Patrick has some good advice. But I think he misunderstood your request. As his queries join posts to the user who posts them, not a user who commented on them. He's on the right track, and he's definitely correct about indexing.
The following doesn't work because you're trying to fetch Posts on Comment objects.
@post_ids = Comment.all(:select => "DISTINCT post_id",
:conditions => ["user_id = ? AND updated_at > ?",
@userinfo.id, @userinfo.updated_at.to_date.to_time])
@posts = Post.find(@post_ids)
You could map all the comments to post ids.
ie: Post.find(@post_ids.map{&:post_id})
But that's inefficient requiring two database trips and instantiating a comment for hit.
Instead you should be using a named scope or something to select Posts based on your criteria.
class Post < ActiveRecord::Base
...
#this is what you asked for.
named_scope :with_unseen_comments_for_user, lamda do |user|
{
:select => "DISTINCT posts.*", :joins => "INNER JOIN comments,
comments others_comments, users ON (comments.user_id = users.id AND
others_comments.post_id = post.id AND comments.post_id = posts.id",
:conditions => ["users.id = ? AND
comments_posts.updated_at > users.updated_at", user]
}
end
end
#usage:
Post.updated_after_users_last_comment_in_post(@user)
The complex joins statement is needed to create an efficient query because you want the join to work list this:
Other's Comments <--- post_id - id ---> Posts <--- id - post_id ---> User's Comments <--- user_id - id ---> User
Assuming my SQL is what I remember it being, this should retrieve all posts where the given user has commented and his last post was made before Other's comments on the same post.

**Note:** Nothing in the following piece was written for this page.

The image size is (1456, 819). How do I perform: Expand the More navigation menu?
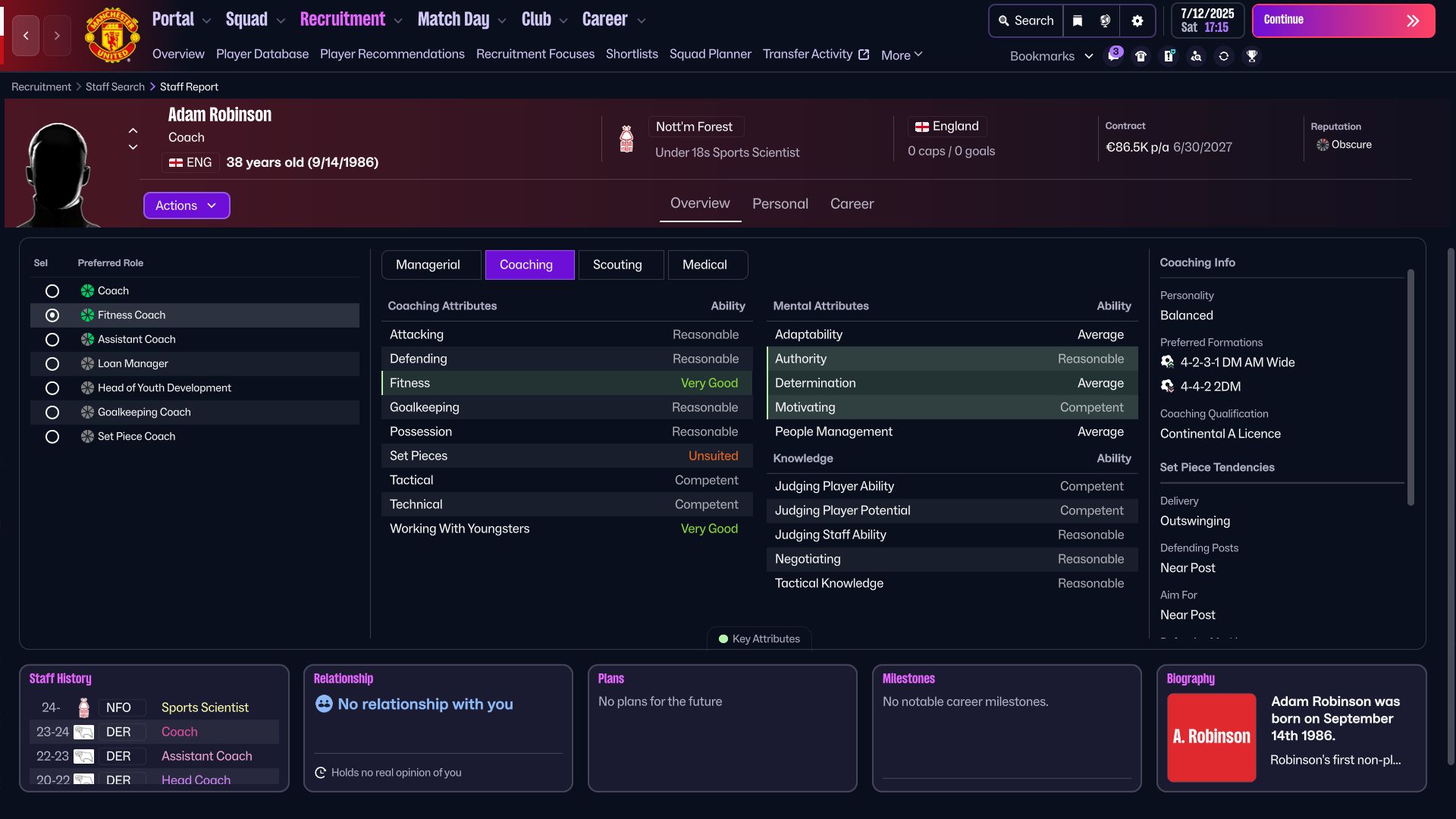[902, 55]
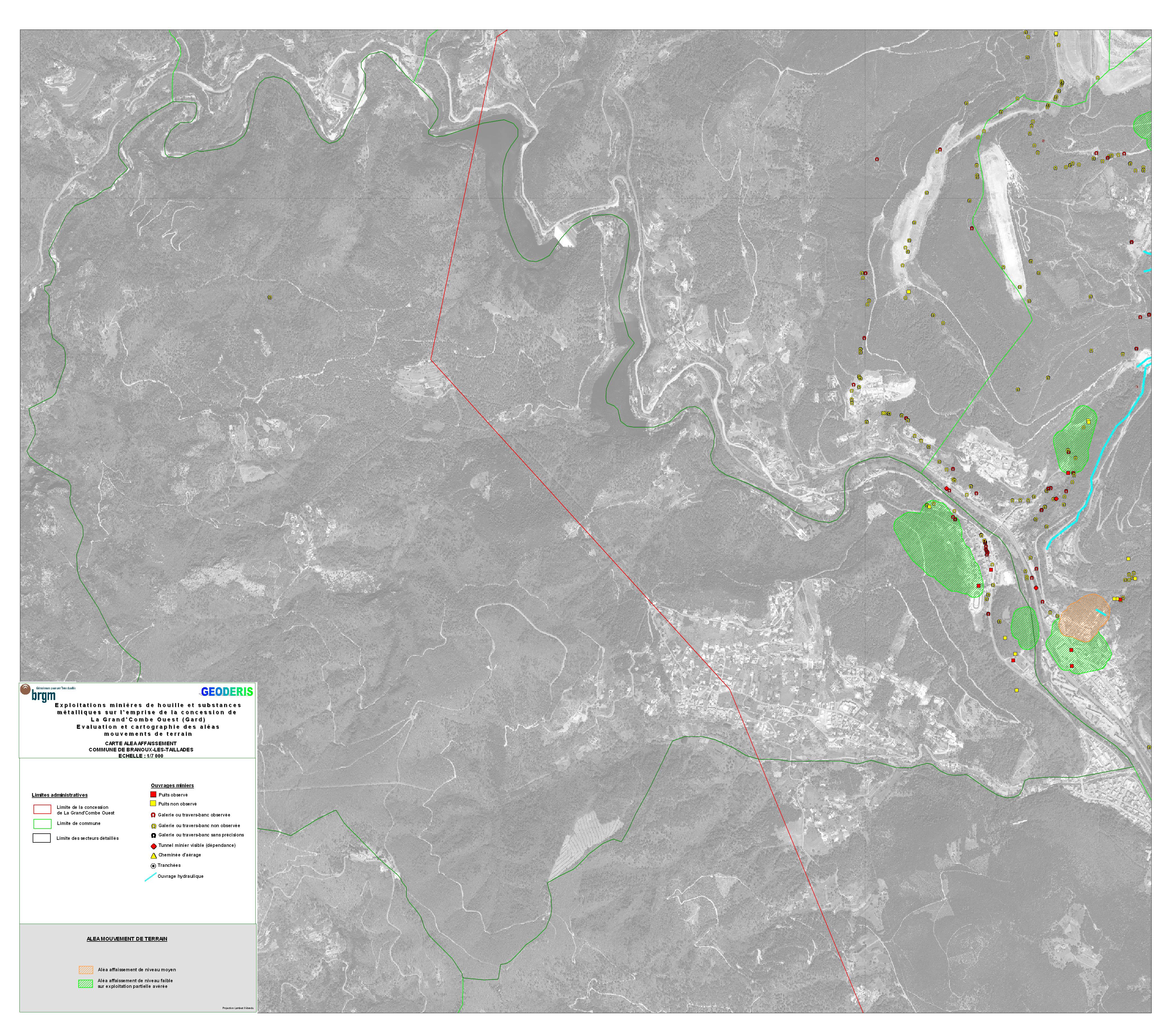The height and width of the screenshot is (1036, 1166).
Task: Click the red concession limit legend box
Action: tap(42, 809)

Regardless, you're going to run into problems when a user is posting in multiple threads. So you may want to rethink your relationships and update methods.

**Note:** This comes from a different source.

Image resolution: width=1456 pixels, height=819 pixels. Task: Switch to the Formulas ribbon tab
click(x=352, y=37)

For instance your user will not be notified of new comments on Post A if the following happens:
User X comments on Post A
User Y comments on Post A
User X comments on Post B before noticing that User Y commented on Post A.
You can get around this by adding a last_seen_at field to the comments and update it whenever the owner views the comments. That's fairly trivial with an :after_filter. Infact it makes the named scope much simpler. Because we don't need to drag the user record into the query to compare dates.

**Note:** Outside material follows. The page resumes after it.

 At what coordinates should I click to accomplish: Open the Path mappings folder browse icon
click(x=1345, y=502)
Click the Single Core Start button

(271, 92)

named_scope :unseen_comments, lamda do |user|
{
:select => "DISTINCT posts.*", :joins => [:comments, :comments],
:conditions => ["comments.user_id = ? AND
others_comments.updated_at > comments.last_seen_at", user]
}
end
The :joins => [:comments, :comments]
is a little odd but it will join comments to posts in the query twice, aliasing the second time as comments_posts. It's not specifically documented in the find or named_scope, but it uses the same syntax as the association join arguments.